▶ **TASK DIRECTIONS**
Scan the records for the string "resolution" and copy every line that holds it.

▶ **EXTRACTED MATERIAL**
☆ ☆ ☆ ☆

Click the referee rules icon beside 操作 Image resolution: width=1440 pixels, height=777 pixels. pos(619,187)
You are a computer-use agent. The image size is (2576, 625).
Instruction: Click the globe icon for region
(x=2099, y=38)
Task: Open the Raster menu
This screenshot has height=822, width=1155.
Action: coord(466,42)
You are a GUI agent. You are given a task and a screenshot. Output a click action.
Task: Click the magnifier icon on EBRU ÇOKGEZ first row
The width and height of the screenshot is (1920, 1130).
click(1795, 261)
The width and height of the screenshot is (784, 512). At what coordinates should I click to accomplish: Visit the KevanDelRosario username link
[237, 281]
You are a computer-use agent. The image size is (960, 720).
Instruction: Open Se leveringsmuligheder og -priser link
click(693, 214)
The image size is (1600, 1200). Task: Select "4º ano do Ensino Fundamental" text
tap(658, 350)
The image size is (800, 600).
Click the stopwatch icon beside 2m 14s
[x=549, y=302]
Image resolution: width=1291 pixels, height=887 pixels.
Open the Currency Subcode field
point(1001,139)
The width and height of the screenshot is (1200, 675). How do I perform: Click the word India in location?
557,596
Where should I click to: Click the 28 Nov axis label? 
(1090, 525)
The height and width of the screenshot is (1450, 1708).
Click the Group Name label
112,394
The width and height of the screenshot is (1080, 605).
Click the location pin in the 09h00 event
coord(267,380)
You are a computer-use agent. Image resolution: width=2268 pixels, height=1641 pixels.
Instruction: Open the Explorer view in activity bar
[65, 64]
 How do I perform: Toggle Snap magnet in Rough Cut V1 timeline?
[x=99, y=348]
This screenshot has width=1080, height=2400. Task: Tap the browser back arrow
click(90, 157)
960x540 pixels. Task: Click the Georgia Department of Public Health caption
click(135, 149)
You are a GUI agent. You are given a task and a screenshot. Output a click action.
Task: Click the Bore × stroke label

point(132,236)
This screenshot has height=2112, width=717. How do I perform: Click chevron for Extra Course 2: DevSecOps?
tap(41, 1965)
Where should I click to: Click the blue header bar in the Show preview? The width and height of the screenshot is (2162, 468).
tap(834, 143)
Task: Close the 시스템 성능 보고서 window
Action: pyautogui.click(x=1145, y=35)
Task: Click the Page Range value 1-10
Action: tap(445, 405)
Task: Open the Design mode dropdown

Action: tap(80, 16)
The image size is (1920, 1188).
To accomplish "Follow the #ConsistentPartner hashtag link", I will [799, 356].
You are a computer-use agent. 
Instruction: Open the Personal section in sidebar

☆ ☆ ☆ ☆

▶ **EXERCISE ANSWER**
Click the referee rules icon beside 操作 Image resolution: width=1440 pixels, height=777 pixels. pos(619,187)
Image resolution: width=1291 pixels, height=887 pixels.
You are a computer-use agent. Image resolution: width=2268 pixels, height=1641 pixels.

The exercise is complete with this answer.